The strategy document draws attention to arrangements in Denmark, the Netherlands, France, Germany and Australia, all of which use some form of production levy. It says, ‘The main lesson from these countries is that, where industries share the costs of managing disease risks with government, there is greater participation by their members in reducing risk on farms. Industry also has a bigger say in how a particular disease risk is managed . . . We want to work in partnership with the livestock sector to develop new management structures appropriate for English farming practices to deal with livestock diseases.’
The Government is setting up a joint industry working group to explore risk-sharing mechanisms, and to help design ways of collecting and spending funds. The role of insurance, as well as a levy, will be among the options considered. An action plan that accompanies the document says that all interested parties will be formally consulted on the proposals by spring 2006. The aim is to have new arrangements in place by 2009.
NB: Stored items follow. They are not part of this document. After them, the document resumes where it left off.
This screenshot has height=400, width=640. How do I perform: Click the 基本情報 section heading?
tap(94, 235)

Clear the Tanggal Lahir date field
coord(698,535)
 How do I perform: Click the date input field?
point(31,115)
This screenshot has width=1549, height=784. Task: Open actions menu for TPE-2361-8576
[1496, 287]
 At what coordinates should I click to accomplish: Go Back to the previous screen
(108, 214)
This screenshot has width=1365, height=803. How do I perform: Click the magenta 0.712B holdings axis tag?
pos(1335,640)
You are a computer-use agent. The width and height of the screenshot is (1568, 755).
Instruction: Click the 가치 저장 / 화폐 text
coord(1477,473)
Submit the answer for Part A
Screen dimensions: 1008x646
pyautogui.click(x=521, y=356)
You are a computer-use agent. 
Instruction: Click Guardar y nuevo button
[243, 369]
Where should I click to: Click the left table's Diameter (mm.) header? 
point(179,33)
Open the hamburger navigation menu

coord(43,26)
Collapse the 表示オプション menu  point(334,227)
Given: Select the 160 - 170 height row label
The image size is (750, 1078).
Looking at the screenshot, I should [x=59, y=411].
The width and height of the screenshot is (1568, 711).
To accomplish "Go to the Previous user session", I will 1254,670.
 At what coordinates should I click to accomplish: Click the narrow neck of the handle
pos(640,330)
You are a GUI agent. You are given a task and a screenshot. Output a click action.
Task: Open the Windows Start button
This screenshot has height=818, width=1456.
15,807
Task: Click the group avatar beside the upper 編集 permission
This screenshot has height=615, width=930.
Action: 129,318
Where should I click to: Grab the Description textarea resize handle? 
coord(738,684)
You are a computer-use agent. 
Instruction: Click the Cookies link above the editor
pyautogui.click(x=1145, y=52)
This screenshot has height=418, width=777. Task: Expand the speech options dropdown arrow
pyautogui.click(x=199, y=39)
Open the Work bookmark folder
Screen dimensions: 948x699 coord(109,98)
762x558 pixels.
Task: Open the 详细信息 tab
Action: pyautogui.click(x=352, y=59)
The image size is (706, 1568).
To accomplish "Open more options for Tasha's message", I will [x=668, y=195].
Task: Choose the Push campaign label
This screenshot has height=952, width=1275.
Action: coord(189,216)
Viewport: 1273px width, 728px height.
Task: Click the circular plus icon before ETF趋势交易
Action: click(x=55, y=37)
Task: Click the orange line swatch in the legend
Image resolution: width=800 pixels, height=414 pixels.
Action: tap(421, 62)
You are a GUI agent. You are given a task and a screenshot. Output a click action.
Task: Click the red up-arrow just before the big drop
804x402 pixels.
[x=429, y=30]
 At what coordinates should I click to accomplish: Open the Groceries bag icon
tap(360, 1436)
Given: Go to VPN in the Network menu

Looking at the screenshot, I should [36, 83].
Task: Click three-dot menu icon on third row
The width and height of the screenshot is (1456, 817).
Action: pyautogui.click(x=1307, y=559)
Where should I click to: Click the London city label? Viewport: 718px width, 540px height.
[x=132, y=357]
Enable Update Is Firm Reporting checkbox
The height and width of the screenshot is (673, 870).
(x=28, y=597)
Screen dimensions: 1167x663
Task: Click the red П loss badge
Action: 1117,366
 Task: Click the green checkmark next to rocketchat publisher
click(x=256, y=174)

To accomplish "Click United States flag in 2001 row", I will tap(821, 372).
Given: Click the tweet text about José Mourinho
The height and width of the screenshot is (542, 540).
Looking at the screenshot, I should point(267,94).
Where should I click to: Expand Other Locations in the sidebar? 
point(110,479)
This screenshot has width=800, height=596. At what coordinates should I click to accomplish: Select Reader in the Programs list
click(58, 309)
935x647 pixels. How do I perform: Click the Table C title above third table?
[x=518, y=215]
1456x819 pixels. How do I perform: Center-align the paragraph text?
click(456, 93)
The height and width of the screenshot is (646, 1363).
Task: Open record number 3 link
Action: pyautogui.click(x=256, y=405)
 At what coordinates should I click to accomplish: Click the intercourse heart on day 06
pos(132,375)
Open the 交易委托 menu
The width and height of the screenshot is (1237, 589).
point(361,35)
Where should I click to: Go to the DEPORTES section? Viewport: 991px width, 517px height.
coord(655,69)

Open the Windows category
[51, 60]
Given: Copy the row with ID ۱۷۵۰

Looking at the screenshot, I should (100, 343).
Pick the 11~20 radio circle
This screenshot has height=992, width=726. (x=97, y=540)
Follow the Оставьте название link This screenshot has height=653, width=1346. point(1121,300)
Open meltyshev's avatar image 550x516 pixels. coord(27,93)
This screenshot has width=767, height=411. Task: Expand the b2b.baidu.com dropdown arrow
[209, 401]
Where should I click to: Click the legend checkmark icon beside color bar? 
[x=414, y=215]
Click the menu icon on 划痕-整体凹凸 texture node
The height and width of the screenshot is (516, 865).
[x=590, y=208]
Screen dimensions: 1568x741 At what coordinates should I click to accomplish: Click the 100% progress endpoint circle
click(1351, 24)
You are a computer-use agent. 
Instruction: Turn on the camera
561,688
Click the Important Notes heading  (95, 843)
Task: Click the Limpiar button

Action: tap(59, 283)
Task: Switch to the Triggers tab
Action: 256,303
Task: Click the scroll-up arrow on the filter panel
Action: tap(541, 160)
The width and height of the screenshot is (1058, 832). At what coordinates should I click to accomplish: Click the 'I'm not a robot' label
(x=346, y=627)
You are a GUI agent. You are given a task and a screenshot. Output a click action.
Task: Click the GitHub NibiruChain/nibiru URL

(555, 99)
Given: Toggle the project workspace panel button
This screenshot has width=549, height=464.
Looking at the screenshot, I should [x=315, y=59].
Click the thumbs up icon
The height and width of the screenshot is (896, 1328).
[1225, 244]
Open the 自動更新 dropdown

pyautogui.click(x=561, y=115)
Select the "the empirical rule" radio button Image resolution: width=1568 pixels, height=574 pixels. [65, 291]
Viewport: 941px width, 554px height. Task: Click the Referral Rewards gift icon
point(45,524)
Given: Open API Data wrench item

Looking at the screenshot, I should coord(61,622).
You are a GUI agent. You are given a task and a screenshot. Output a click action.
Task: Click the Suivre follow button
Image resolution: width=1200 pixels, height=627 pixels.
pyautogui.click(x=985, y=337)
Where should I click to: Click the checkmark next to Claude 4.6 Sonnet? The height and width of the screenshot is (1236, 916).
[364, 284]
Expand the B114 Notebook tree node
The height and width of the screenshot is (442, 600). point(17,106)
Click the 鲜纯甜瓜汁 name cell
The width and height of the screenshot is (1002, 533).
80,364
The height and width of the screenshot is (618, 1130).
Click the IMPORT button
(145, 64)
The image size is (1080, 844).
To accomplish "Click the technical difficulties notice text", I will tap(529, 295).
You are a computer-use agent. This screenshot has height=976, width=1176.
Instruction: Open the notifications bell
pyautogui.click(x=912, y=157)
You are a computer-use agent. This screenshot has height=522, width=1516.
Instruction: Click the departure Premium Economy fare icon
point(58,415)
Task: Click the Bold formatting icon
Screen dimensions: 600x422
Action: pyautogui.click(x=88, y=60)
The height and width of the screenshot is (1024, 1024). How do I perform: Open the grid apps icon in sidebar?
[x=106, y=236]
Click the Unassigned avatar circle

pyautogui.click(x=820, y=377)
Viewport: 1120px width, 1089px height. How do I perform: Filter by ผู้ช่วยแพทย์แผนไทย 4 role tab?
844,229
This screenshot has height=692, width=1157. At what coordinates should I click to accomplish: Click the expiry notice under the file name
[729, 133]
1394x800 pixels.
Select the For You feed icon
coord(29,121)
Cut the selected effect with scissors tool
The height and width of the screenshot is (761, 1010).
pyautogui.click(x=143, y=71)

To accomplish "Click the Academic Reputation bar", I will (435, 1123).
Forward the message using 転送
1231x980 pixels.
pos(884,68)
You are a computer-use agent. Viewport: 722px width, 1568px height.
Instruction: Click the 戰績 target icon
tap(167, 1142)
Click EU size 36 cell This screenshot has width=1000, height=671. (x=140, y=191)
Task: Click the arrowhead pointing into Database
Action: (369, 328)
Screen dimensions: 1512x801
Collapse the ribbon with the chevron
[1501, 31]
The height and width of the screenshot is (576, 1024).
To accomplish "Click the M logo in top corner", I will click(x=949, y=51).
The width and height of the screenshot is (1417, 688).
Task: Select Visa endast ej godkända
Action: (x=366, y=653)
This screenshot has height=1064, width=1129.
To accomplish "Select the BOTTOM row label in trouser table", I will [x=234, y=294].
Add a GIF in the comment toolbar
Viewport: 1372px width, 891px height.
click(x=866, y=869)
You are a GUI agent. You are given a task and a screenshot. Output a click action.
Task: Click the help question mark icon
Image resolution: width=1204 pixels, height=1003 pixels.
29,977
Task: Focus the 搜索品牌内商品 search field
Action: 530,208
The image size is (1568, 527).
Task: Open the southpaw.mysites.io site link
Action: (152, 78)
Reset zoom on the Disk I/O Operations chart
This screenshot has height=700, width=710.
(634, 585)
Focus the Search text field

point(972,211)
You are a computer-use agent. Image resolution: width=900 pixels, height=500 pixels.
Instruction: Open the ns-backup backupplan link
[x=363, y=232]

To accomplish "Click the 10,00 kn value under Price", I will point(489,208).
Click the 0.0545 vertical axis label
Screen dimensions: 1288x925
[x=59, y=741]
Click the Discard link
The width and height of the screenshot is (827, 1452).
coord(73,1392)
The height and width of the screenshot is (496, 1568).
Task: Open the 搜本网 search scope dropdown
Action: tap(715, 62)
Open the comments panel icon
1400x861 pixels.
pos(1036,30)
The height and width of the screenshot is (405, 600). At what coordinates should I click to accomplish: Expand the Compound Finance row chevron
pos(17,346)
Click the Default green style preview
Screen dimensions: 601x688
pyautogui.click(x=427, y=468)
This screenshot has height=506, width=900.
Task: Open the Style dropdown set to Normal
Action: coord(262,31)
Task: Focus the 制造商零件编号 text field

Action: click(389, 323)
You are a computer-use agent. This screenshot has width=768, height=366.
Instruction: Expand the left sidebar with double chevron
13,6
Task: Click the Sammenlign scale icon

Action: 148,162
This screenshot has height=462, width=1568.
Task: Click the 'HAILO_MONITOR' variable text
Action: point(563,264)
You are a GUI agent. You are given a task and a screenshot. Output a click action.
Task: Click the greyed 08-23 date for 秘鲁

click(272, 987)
The Government will be applying the same financial principle to meeting the costs of regulatory requirements, and says it will work with the industry in moving towards charging for appropriate regulatory services ‘in farming, as in any other business’. In doing so, it will take into account the impact on the sustainability of the farming sector, including its economic viability. It recognises that there may be circumstances where, in consultation with the industry, it might be decided to reduce, delay or defer a proposed charge. However, it says that such a decision will be recognised as explicit support for the industry, with the expectation of review in due course.
Whether transferring the costs of animal disease control to the industry will benefit animal health and welfare in the long term is at best debatable. In the short term it can only be damaging and is the last thing farmers need.